Blog de crítica de la cultura y otras balas de fogueo al gusto de Óscar S.

Encuadre: página de "Batman: Year One", Frank Miller y David Mazzucchelli, 1986-7, números 404 a 407 de la serie.

martes, 7 de diciembre de 2010

¡Cheeeeeenchooooo!

Andáis todos en casa metidos y en vuestras calles no hay nadie, porque todos los que han salido se han venido al centro, seguro. La plaza Mayor y aledaños están abarrotaos. Hasta tenemos un microclima especial sólo para nosotros, desconozco si pagado por el ayuntamiento (sacando fuerzas de ruineza, que el turismo es el turismo), gracias al cual ayer a las siete de la tarde no se movía el aire, las nubes encapotaban el cielo como un domo protector y se veía todo con total nitidez -la región más transparente. Los camareros, en mangas de camisa. Las terrazas, abiertas, y esas estufas con chorro de fuego que las flanquean para resultar elegantes pero que las hace dickensianas, de adorno.
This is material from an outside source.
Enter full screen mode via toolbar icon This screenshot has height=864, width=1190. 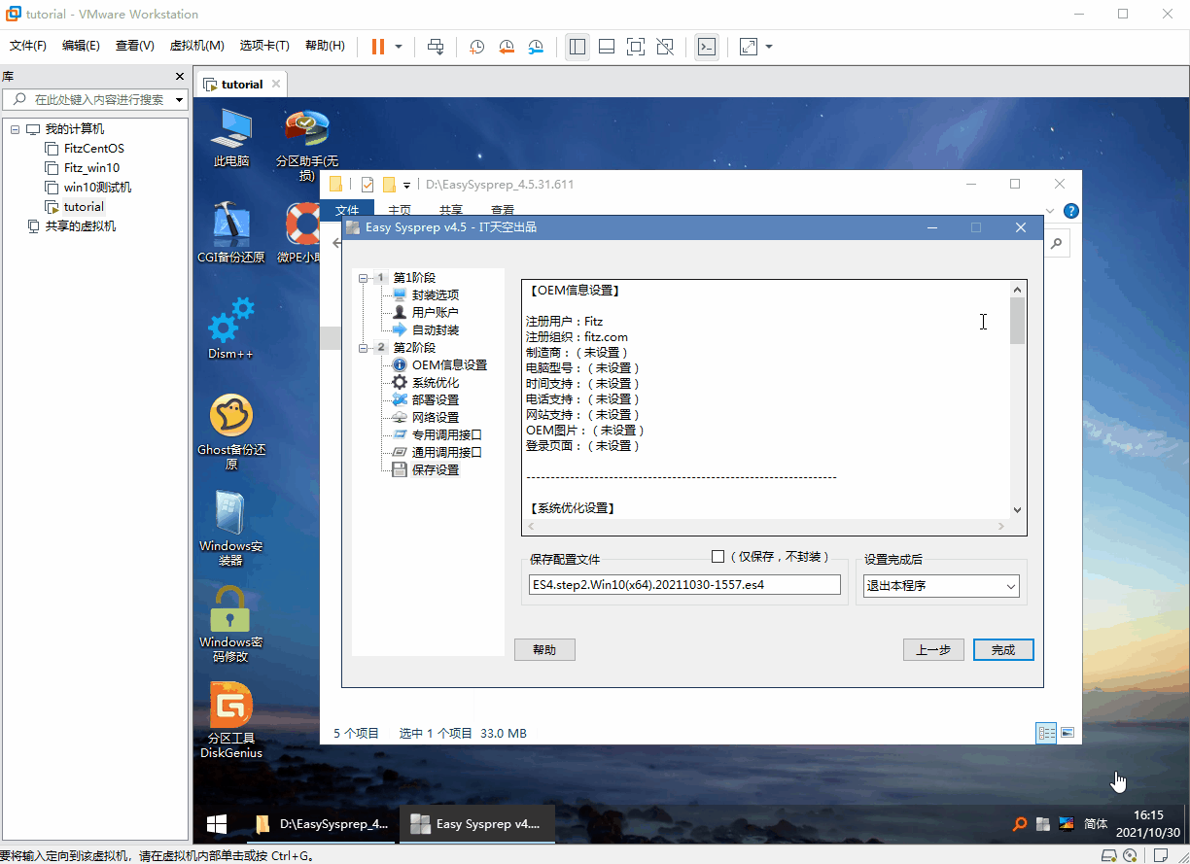coord(635,47)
Sólo el suelo mojado hacía recordar el mal tiempo, pero contribuía a su manera a la atmósfera bohemia. Los sin-techo de conciliábulo, sentados en círculo bajo un portal y sin subir la voz. Las luces navideñas ya colocadas pero aún sin encender: a mí me gustan las luces navideñas, quién lo iba a decir. En la plaza de San Miguel tampoco son muy necesarias, ya que tenemos la verbena del famoso mercado. Tan famoso que los taxistas se han olvidado de su nombre, y sólo reconocen el lugar por el mercado ¡Ah, el poder omnímodo de los mercados, también por homonimia y a pequeña escala!